Durante las maniobras de aproximación, el comandante de Mark Kelly realizó una delicada maniobra para que los astronautas de la ISS tomaran fotos del escudo térmico del transbordador, en busca de eventuales daños provocados por el desprendimiento de pequeños trozos de espuma aislante del tanque externo de combustible durante el lanzamiento.
La Nasa minimizó el sábado las consecuencias que podrían tener esos desprendimientos. Pero el tema siempre genera preocupación porque el impacto de un trozo de espuma aislante estuvo en el origen de la desintegración del transbordador Columbia y de la muerte de los siete miembros de su tripulación a su regreso a la Tierra, en febrero de 2003.
Desde entonces, la Nasa analiza concienzudamente las imágenes del lanzamiento, que es filmado desde todos los ángulos, y realiza inspecciones en órbita.
Otro problema surgió pocos minutos después del lanzamiento en uno de los pequeños motores direccionales de la nave, pero eso no debería afectar la misión, estimó la agencia estadounidense.
Horas más tarde, la Nasa informó que el transbordador dañó la plataforma de lanzamiento al despegar el sábado pasado.
Ladrillos y cemento se desprendieron de la plataforma en el momento del despegue del Discovery, algo que genera preocupación de cara a las futuras misiones.
Un equipo de expertos analiza la situación y estudiará opciones para la próxima misión, prevista para octubre, dijo el subgerente del programa de transbordadores, LeRoy Cain.
En este vuelo de 14 días están previstas tres salidas al espacio, por parte de dos astronautas, con una duración de unas seis horas y media cada una.

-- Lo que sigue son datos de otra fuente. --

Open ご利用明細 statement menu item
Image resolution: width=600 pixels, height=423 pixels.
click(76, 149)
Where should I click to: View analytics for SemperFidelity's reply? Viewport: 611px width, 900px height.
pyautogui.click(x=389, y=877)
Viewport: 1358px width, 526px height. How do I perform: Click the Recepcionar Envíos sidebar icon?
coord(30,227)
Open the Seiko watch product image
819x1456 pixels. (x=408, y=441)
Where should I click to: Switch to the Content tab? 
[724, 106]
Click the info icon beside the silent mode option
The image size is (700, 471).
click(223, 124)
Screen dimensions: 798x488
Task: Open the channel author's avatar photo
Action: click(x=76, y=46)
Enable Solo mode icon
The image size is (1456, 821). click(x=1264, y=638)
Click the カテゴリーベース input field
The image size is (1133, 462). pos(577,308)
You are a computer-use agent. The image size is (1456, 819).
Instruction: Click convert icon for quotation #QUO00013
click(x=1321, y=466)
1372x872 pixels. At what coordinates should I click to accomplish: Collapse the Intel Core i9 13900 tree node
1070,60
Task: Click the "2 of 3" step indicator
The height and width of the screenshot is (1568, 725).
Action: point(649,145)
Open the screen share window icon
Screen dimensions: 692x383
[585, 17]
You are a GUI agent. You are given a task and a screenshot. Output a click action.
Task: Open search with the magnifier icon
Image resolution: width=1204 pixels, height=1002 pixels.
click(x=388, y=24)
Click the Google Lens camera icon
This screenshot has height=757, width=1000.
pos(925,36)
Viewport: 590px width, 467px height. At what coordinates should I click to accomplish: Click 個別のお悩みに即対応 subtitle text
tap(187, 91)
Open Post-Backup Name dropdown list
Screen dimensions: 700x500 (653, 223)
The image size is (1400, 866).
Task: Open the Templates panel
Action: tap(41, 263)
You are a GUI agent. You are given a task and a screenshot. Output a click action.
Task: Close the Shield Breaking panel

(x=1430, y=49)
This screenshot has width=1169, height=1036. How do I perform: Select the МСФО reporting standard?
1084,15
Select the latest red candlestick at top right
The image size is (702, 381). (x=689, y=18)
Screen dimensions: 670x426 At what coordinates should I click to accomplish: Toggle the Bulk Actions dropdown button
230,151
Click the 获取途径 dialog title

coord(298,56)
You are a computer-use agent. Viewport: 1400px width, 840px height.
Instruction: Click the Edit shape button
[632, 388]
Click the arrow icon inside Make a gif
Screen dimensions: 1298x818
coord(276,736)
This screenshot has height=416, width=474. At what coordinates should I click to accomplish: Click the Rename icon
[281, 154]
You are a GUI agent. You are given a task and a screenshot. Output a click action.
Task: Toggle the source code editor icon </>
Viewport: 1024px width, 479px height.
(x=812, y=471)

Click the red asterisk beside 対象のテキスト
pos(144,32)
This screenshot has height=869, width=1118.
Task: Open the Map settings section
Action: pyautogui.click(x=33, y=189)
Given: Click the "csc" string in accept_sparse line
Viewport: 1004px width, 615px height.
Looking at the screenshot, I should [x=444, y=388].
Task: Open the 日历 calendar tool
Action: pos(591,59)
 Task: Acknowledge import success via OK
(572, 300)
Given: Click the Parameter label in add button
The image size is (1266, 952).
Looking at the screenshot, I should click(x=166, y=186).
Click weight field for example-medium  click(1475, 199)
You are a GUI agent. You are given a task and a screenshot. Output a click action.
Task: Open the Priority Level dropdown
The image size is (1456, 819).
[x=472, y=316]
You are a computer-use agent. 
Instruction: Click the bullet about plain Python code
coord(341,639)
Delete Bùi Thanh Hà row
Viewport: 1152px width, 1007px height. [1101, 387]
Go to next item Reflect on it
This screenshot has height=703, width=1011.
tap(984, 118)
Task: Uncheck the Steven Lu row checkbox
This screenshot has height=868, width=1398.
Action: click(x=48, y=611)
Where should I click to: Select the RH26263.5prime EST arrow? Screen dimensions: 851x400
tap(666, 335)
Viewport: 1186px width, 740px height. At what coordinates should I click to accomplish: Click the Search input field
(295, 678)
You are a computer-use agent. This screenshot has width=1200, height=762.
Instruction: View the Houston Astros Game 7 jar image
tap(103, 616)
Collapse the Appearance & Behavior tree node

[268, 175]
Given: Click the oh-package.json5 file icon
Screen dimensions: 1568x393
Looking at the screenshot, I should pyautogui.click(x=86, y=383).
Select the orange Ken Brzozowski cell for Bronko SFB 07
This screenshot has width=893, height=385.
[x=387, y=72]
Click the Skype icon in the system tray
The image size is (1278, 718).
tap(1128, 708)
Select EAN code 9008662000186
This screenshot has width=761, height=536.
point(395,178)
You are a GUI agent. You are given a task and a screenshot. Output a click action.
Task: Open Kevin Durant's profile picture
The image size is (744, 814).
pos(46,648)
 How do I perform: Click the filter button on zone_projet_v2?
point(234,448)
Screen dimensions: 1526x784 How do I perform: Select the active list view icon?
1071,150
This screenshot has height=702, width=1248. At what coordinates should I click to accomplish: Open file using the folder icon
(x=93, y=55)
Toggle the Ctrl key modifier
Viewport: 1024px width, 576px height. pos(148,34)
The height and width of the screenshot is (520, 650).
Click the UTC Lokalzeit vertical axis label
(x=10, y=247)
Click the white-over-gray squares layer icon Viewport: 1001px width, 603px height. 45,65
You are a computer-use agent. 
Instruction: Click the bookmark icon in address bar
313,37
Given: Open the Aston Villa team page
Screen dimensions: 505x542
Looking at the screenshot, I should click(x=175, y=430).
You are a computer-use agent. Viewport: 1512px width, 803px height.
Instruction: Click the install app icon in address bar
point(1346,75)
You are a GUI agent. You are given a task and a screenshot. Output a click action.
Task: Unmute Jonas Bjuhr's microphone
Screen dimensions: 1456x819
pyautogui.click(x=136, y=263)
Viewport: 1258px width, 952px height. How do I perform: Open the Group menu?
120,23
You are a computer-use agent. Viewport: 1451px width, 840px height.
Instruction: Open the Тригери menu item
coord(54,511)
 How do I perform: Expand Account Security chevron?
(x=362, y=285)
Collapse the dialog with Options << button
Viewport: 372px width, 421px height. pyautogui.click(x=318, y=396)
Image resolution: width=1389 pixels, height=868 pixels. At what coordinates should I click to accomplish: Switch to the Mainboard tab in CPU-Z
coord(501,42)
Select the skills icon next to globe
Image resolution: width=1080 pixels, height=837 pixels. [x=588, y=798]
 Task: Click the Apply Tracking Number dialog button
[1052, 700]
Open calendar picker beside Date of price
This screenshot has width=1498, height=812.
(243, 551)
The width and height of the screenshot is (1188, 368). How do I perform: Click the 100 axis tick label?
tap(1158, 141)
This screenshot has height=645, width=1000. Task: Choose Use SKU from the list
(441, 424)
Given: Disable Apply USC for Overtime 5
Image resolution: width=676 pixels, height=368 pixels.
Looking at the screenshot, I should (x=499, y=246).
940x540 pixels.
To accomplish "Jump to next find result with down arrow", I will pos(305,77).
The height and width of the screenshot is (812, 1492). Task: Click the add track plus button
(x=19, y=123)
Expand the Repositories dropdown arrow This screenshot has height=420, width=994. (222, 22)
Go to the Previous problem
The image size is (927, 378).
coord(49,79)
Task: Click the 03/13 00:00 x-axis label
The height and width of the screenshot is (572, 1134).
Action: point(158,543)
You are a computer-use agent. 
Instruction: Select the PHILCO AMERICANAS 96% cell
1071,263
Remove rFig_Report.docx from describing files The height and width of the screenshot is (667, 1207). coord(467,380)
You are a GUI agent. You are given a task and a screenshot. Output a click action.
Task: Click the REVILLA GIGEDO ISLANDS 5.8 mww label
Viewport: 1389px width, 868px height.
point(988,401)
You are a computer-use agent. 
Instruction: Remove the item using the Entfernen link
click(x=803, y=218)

La primera, a cargo de Mike Fossum y Ron Garan, está programada para el martes.
Estas salidas estarán básicamente consagradas a la instalación del principal módulo del laboratorio japonés Kibo, que se sumará a una primera parte trasladada en marzo por el transbordador Endeavour.
Con Kibo, que significa "esperanza" en japonés, Japón se convierte en miembro pleno de la ISS, junto con Estados Unidos, Rusia y Europa. El país asiático ha consagrado 2.800 millones de dólares a este programa.
El nuevo módulo es un gran cilindro de 11,2 metros de largo por 4,4 metros de diámetro, con una masa vacío de 15,9 toneladas. Está dotado de su propio sistema de manipulación a telecomando, con un brazo articulado que también servirá para tareas de mantenimiento en la estación.
Además de este módulo, los astronautas del Discovery deben inspeccionar el mecanismo de rotación dañado de una de las antenas solares de la ISS y remplazar un tanque de nitrógeno para el sistema de climatización de la estación.
Por otra parte, los dos cosmonautas rusos y el astronauta estadounidense a bordo de la estación se sentirán aliviados por la llegada del Discovery. La nave les llevó una bomba de repuesto para el único baño de la estación espacial, lo que les permitirá repararlo.
Hace una semana que los tres hombres han tenido que apelar a soluciones de emergencia debido a un problema en el sistema de evacuación de la orina. Discovery también llevó bolsas adicionales de emergencia.